# Camp Knife



## stereo.pete (Feb 12, 2015)

Here's the third and last knife that I've finished in 2014. My knife making has slowed to a crawl due to the cold weather here in Chicago and the lack of insulation in my garage. Here's a camp knife that I made for a friend as a gift for our Christmas grab bag. Sheath was made by a gentleman named David Brown. Blade material is O1 heat treated to 59-60RC. I learned a lot during the process of making this knife. Handle did not end up where I wanted it, but learned what not to do when it comes to ergonomics. She's still 100% functional and will serve my friend well when he goes camping.











Much to my friend's dismay, I will be bringing this to the Midwest Gathering to share with you knife nuts.

Cheers,

Pete


----------



## WillC (Feb 12, 2015)

Love the blade Pete and it certainly looks like it won't slip out of your hand! Are you going to try and get to some forgins? They are always lots of fun and inspiration, I do alot of forging at this time of year to keep me warm, then shiver my way through the fiddly bits.


----------



## mkriggen (Feb 12, 2015)

> then shiver my way through the fiddly bits.

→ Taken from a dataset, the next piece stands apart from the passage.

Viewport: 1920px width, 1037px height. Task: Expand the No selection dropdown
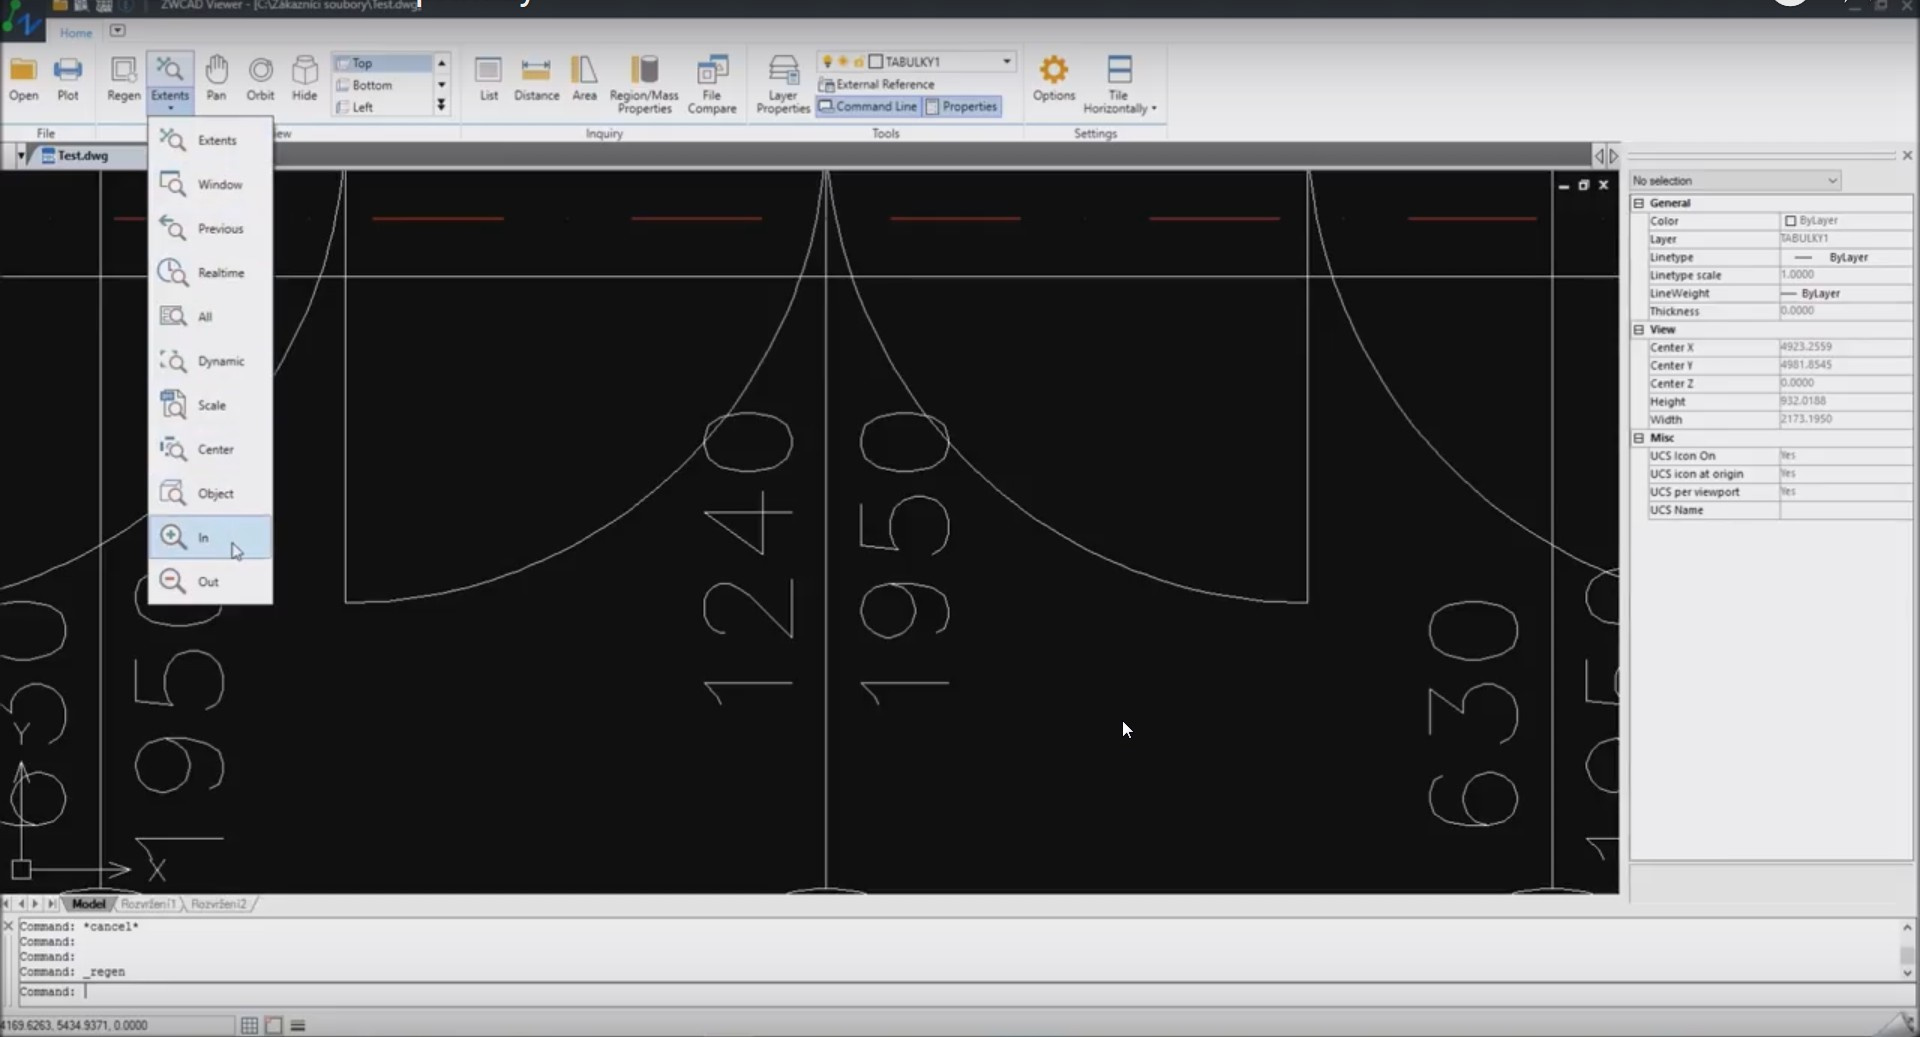point(1832,181)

Will, besides myself and a certain SyFy author, you're the first person I've ever heard use the phrase in a sentence. You wouldn't be John Ringo fan would you?

Be well,
Mikey


----------



## WillC (Feb 12, 2015)

Ive not heard of that chap Mike, I probably just hang around with too many Pirates, shivering their timbers etc


----------



## stereo.pete (Feb 12, 2015)

Will,

Thanks for the compliments, I am honored to have someone who is so skilled in the art of knife making comment on one of my attempts. No forging plans yet, as my garage space is limited and I don't think my neighbors would tolerate me banging on metal all day. :viking:


----------



## Dave Martell (Feb 17, 2015)

That looks great Pete, very professional.


----------



## cheflarge (Feb 17, 2015)

Nice work, Pete!!! :doublethumbsup:


----------



## JMJones (Feb 17, 2015)

That knife looks great. You are a quick learner.


----------



## Bill13 (Feb 23, 2015)

Looks nice! Why no insulation? I would think up in Chicago that would be on the must-haves list and it's cheap and easy to install.


----------



## stereo.pete (Feb 23, 2015)

I think it will be a project for this summer. You would be surprised how many garages are not insulated up here.


----------